1.富山市医師会看護専門学校の自己点検・自己評価の経緯

 平成14年3月の「専修学校設置基準」の改正に伴い、専修学校は教育活動等の状況について自己点検・自己評価を行い、その結果を公表するよう努力義務化された。富山市医師会看護専門学校(以下:本校)では、着手可能な教授・学習・評価の部分から実践に移してきた。
 平成15年には、「看護師等養成所の教育活動等に関する自己評価指針作成検討会の報告」が示され、自己点検・自己評価は、内部的品質保証の仕組みであり教育評価の一環として位置付けられた。この指針では、「各養成所の状況に応じて、実際に取り組めるカテゴリーや項目から始めることが望ましい」とされており、本校では平成18年度より「学生による授業評価・実習評価」について実施してきた。さらに看護学科の定員増員に伴う申請に際して、自己点検・自己評価規程を定めた。
 平成23年3月には「看護師等養成所の運営に関する指導要領」の改正に伴い、養成所は教育活動その他の養成所運営の状況について、自己点検・自己評価の結果を公表することとされた。
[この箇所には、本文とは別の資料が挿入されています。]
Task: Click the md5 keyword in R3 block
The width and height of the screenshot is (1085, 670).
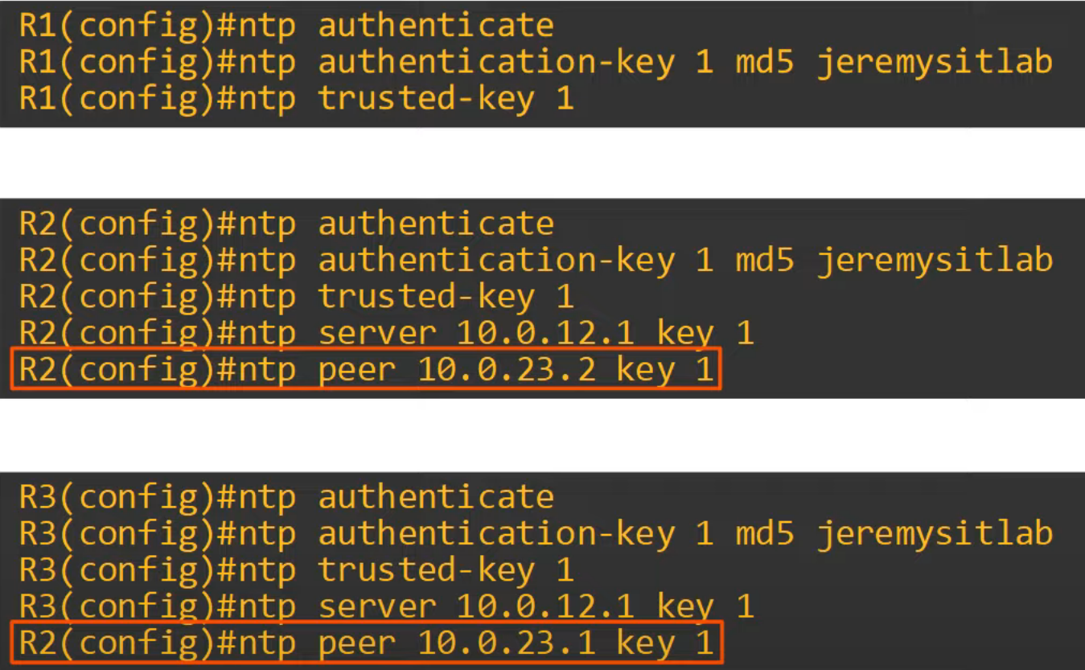Action: (x=765, y=533)
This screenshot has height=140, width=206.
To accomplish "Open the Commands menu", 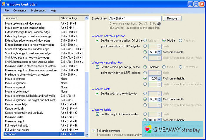I will (20, 11).
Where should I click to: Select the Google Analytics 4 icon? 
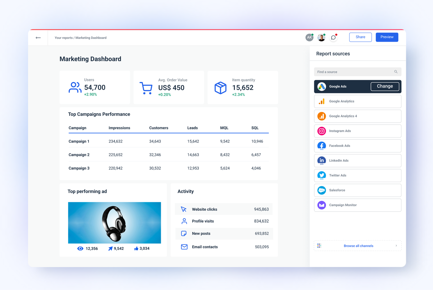[x=321, y=116]
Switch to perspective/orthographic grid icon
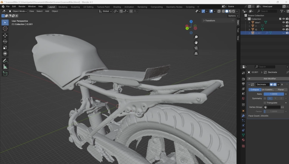Screen dimensions: 289x164 [x=196, y=53]
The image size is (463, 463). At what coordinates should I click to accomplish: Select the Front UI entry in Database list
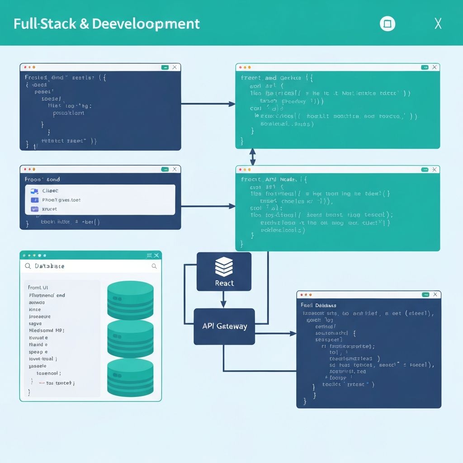[38, 287]
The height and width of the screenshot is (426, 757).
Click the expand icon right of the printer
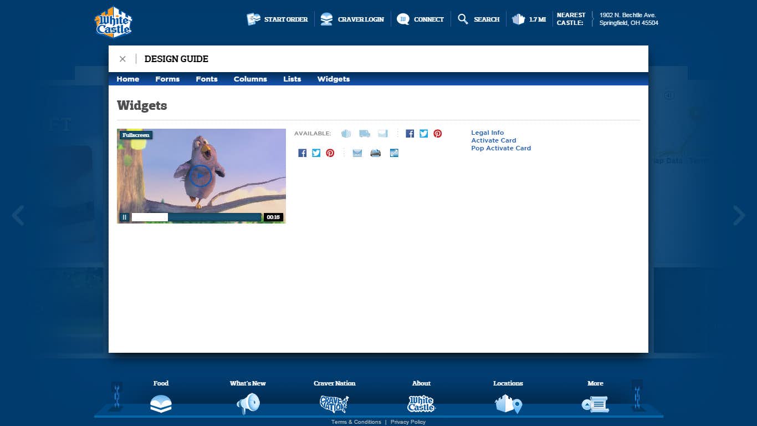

そこで、本校の教育活動全般に関する自己点検・自己評価の実施に向けて、その評価項目について自己評価委員会を中心に検討してきた。改めて本校が実施してきた教育や運営状況を振り返り、質の向上を求めていくことが必要であると考え、平成27年度に学校教職員による自己点検・自己評価を実施し、その結果をとりまとめた。

2.自己点検・自己評価の方法

 「看護師等養成所の教育活動等に関する自己評価指針作成検討会」報告書の評価内容一覧を基本に、本校独自の点検評価項目を決定した。
点検評価項目の概要を表1に示す。この点検評価項目について、本校全教職員により、調査票による評価を行なった。 点検項目の評価基準は「当てはまる(3点)」「やや当てはまる(2点)」「当てはまらない(1点)」と した。 領域毎、大項目毎、小項目毎の平均点を求めた。
全教職員の領域別評価結果は表2図1 のとおりであった。 大項目別評価結果は図2のとおりであった。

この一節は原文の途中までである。